» Data for analysis:
■ ■ ■ ■ ■ ■ ■

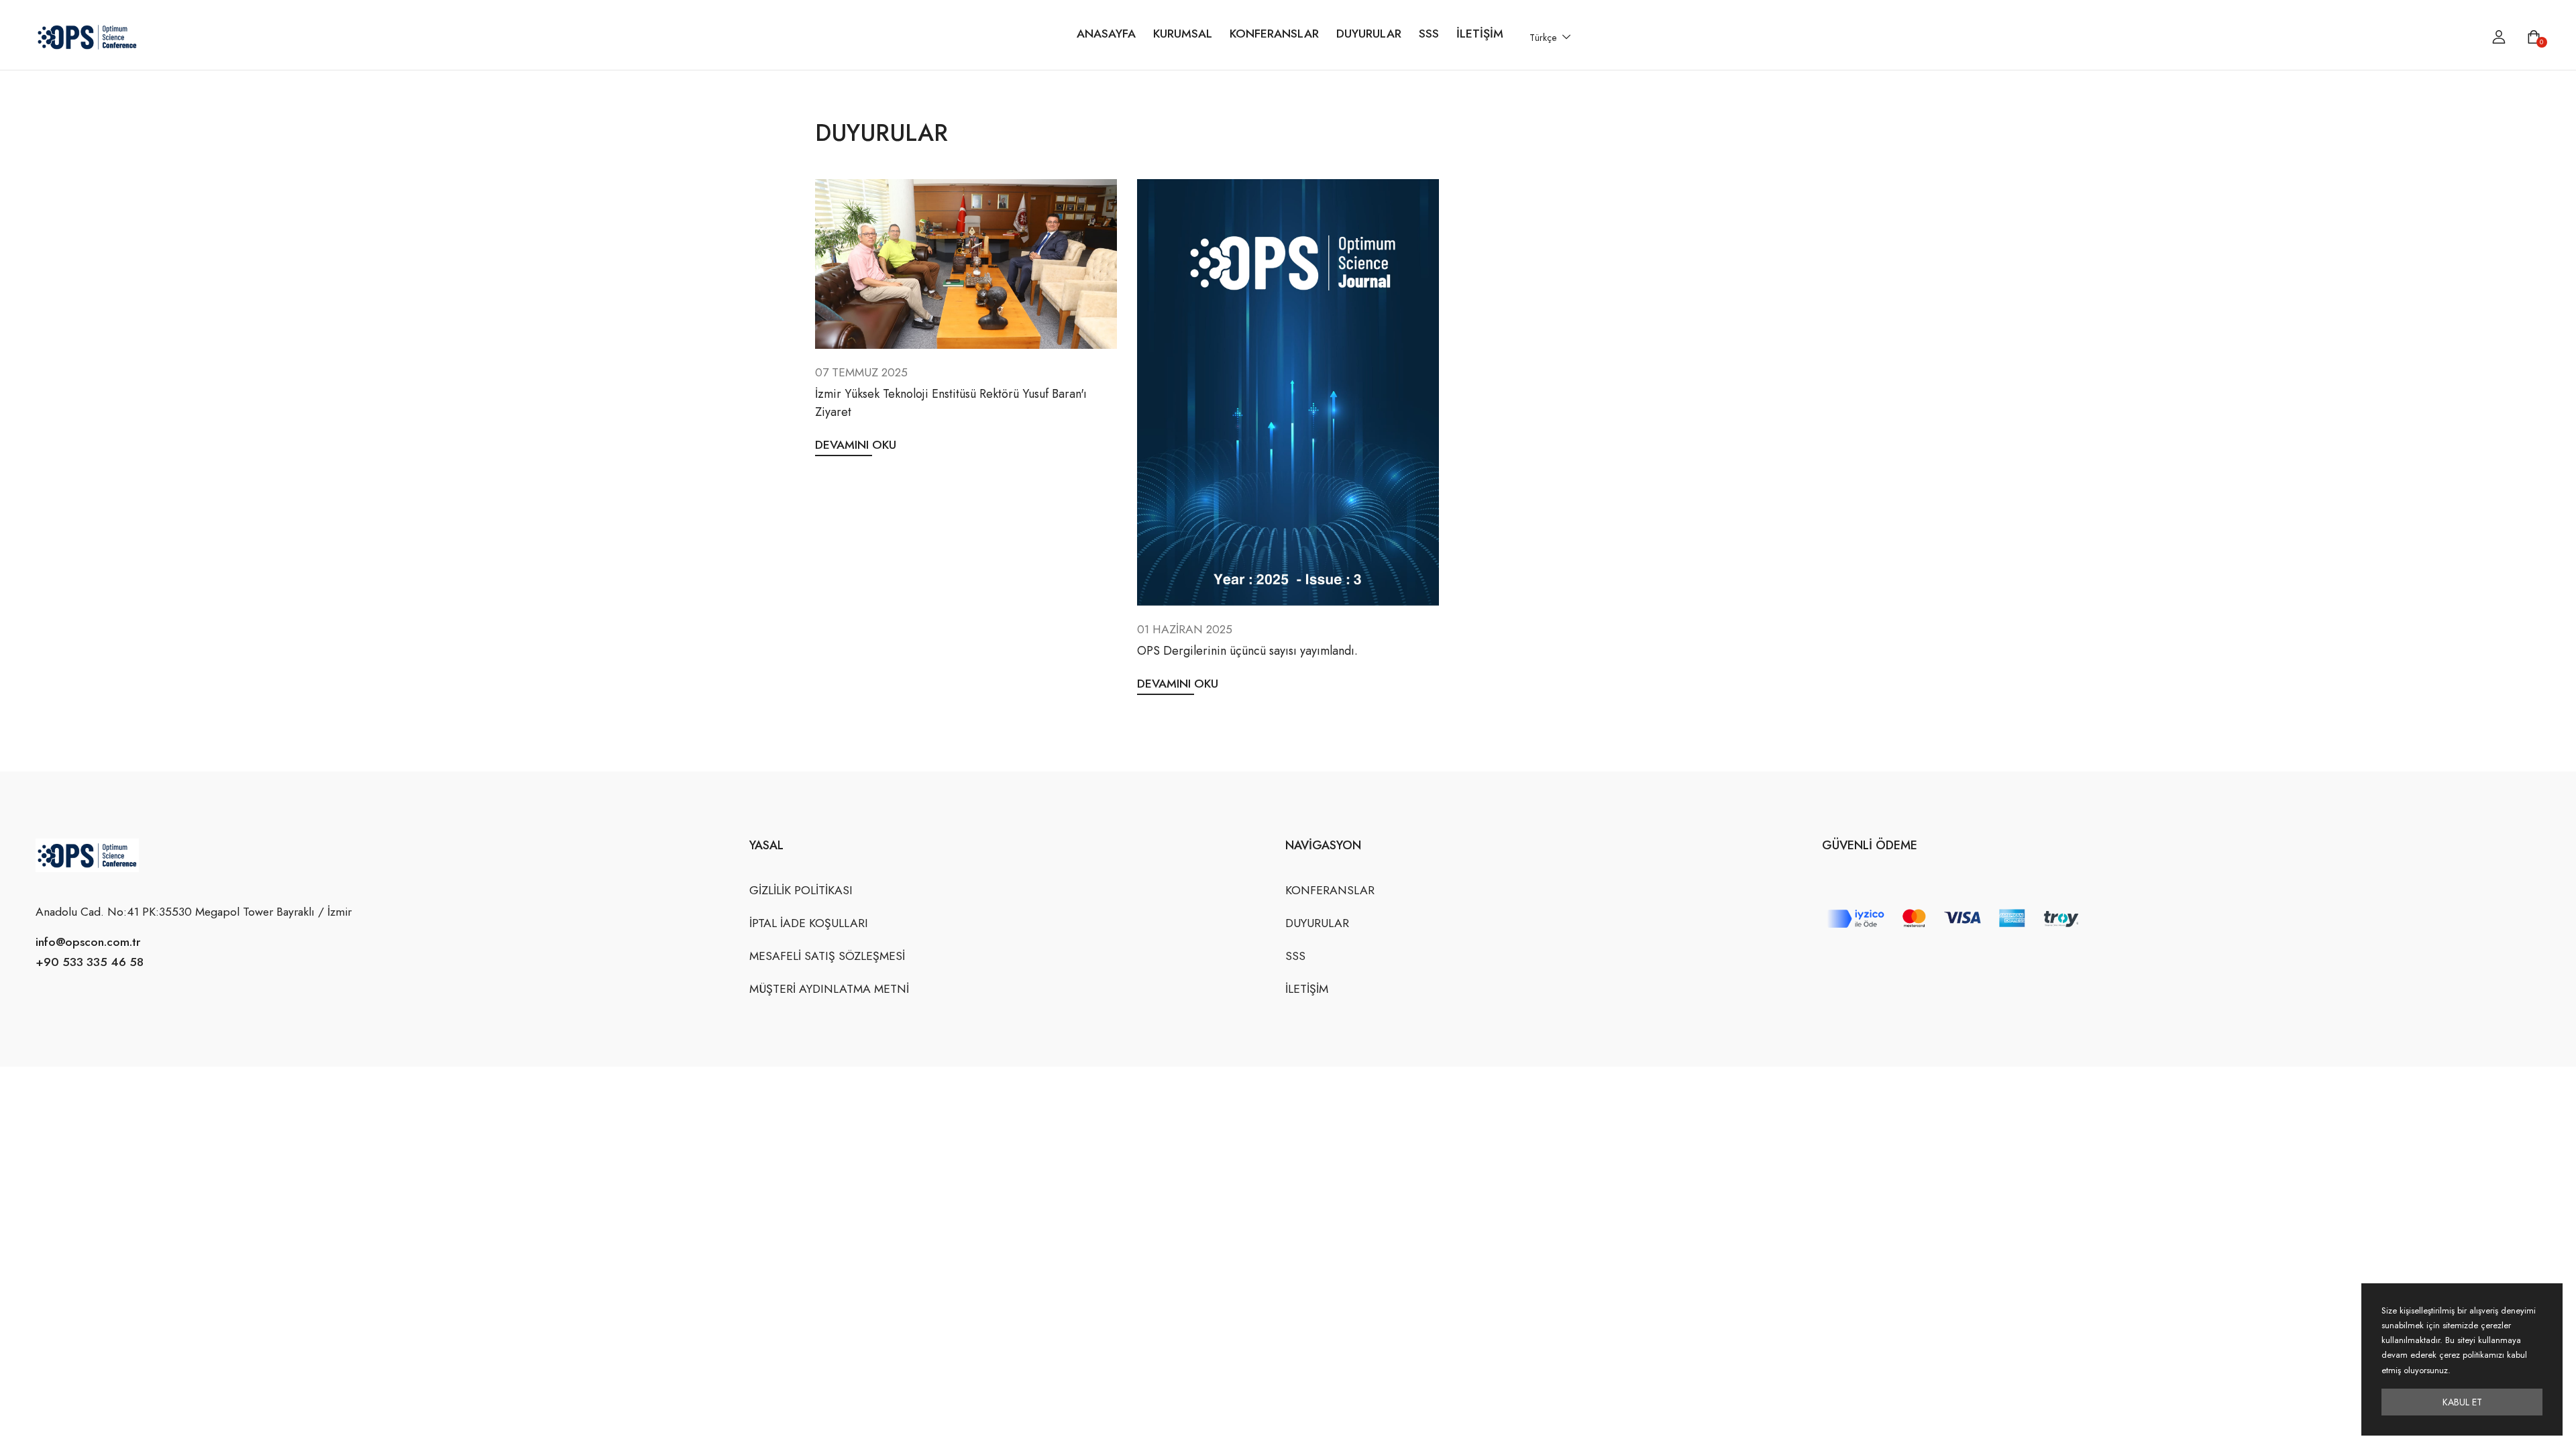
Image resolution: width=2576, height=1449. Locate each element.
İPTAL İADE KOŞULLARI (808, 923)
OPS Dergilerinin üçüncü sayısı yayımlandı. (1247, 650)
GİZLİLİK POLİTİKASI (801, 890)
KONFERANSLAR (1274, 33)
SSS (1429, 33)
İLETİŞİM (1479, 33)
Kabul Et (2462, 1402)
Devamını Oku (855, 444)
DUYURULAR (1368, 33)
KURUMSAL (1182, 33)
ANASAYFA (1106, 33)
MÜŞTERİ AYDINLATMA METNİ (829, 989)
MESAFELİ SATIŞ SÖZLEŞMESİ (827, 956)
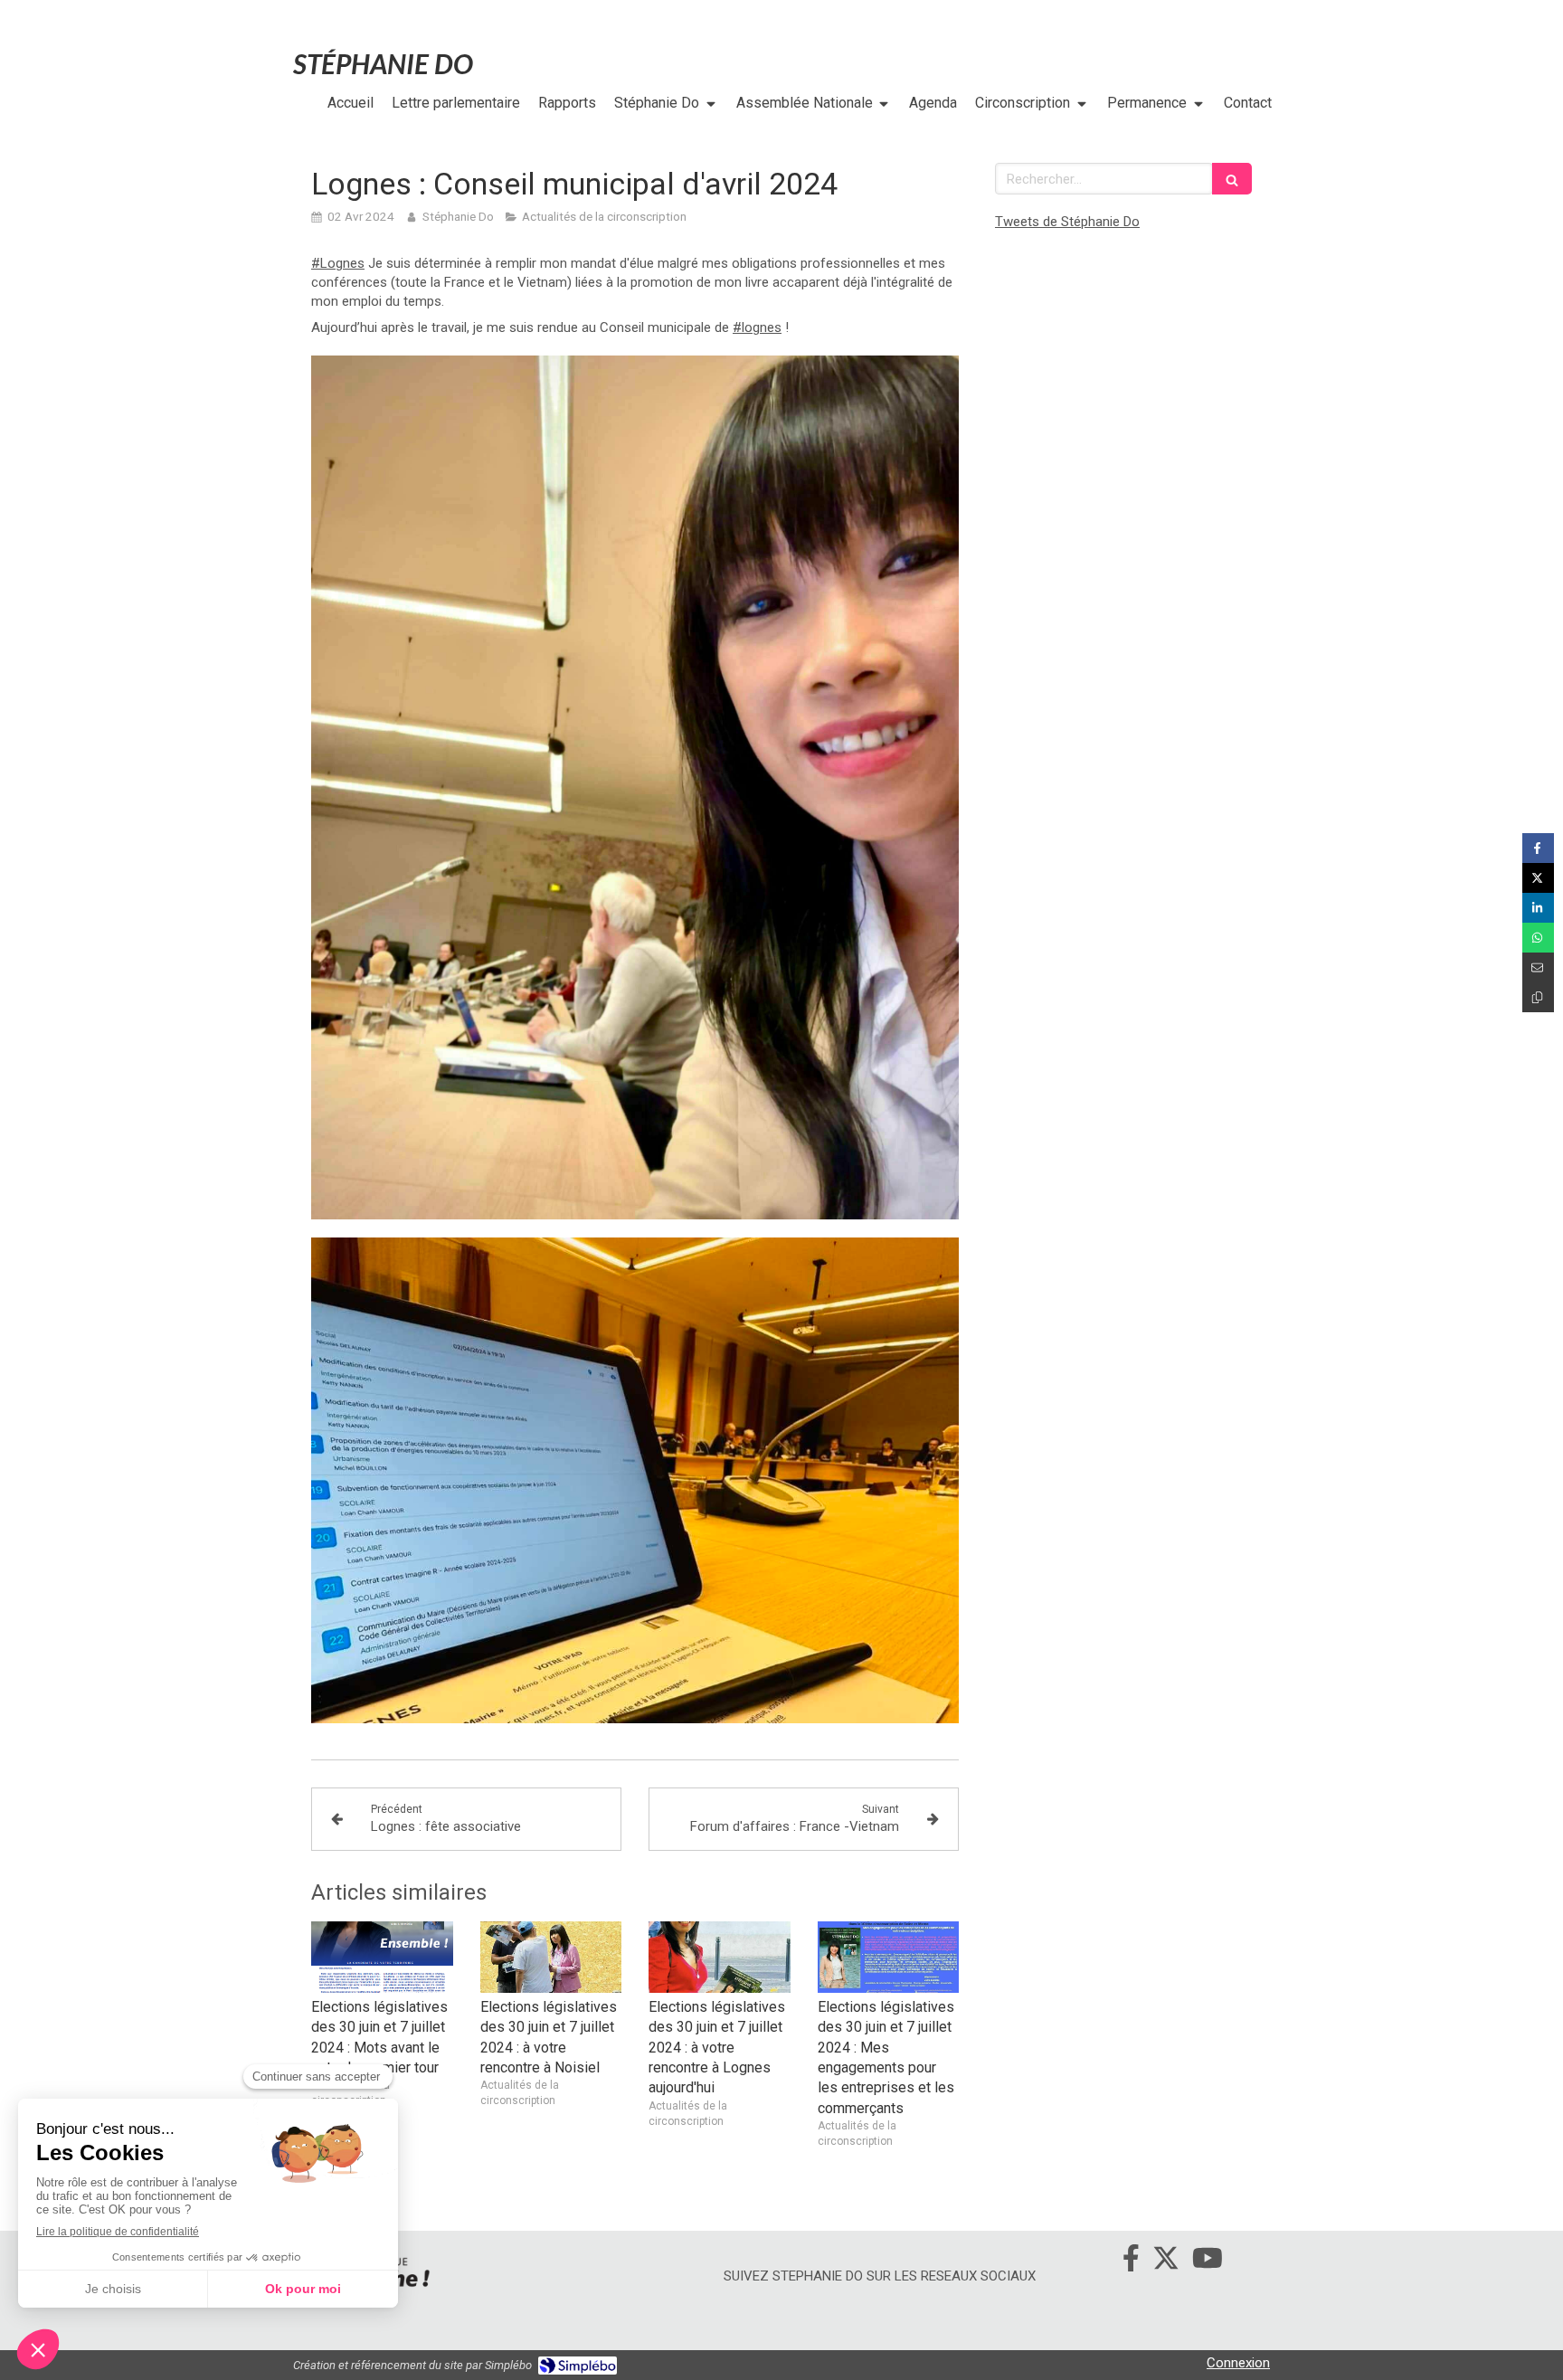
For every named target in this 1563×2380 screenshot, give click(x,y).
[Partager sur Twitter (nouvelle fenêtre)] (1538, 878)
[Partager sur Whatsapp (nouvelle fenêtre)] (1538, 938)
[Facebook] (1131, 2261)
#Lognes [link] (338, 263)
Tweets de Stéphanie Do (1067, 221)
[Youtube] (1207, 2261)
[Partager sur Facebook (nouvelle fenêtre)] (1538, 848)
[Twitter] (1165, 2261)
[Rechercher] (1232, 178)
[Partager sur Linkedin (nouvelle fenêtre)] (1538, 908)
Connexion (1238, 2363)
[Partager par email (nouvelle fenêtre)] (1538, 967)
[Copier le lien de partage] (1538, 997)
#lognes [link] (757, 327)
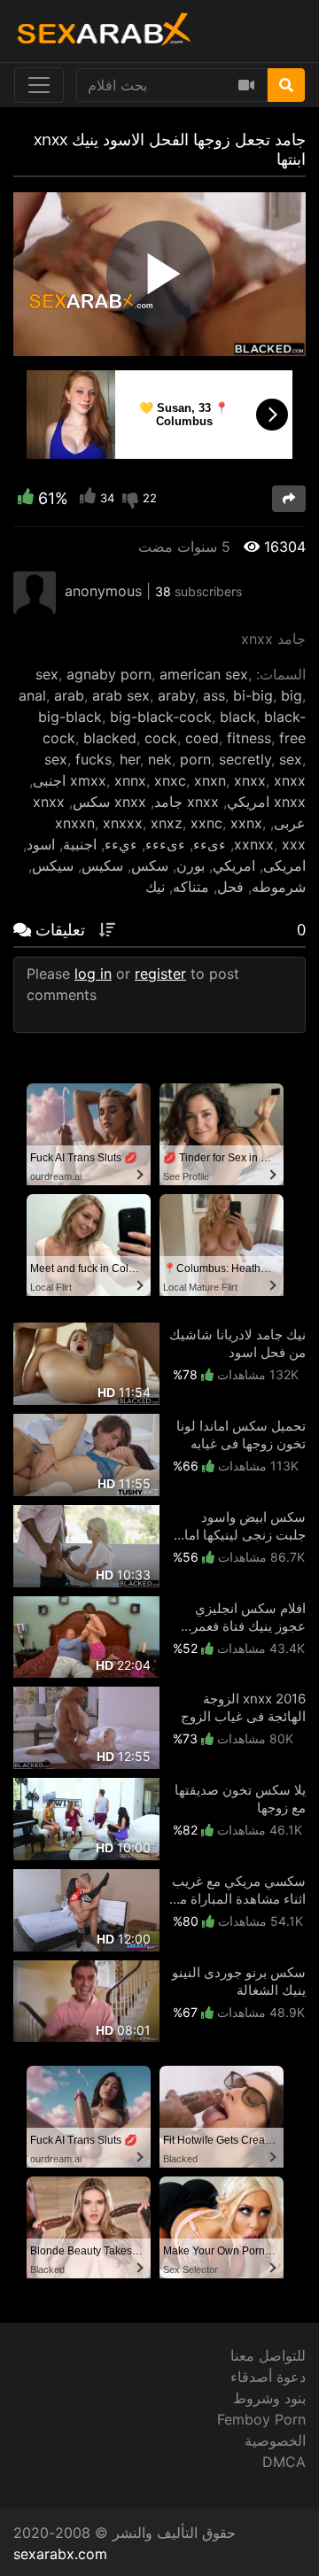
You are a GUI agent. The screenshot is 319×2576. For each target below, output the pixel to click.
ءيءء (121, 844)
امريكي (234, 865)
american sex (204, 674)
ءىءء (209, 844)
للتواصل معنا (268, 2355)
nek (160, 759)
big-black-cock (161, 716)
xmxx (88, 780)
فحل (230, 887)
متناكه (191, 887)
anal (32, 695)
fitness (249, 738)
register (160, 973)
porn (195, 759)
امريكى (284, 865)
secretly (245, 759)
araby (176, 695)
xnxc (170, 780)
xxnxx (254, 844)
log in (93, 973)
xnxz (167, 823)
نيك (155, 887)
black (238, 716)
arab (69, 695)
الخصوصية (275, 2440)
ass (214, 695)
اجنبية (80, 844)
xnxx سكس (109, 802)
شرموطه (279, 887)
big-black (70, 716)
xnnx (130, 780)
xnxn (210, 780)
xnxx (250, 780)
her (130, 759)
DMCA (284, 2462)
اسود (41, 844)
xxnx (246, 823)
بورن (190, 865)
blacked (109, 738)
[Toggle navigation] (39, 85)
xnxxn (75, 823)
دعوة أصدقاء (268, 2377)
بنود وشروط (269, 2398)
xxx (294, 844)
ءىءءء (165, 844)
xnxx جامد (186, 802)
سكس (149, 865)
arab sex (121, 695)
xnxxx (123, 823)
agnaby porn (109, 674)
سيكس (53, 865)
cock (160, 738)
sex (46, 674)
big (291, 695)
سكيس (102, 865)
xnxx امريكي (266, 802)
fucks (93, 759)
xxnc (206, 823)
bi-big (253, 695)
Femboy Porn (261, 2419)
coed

■ ■ ■ ■ ■ ■ ■

» Task: Among the lines above, repeat exactly those from the line with "[Partager sur Twitter" to the line with "Connexion (1238, 2363)", counting both ends.

» Written response:
[Partager sur Twitter (nouvelle fenêtre)] (1538, 878)
[Partager sur Whatsapp (nouvelle fenêtre)] (1538, 938)
[Facebook] (1131, 2261)
#Lognes [link] (338, 263)
Tweets de Stéphanie Do (1067, 221)
[Youtube] (1207, 2261)
[Partager sur Facebook (nouvelle fenêtre)] (1538, 848)
[Twitter] (1165, 2261)
[Rechercher] (1232, 178)
[Partager sur Linkedin (nouvelle fenêtre)] (1538, 908)
Connexion (1238, 2363)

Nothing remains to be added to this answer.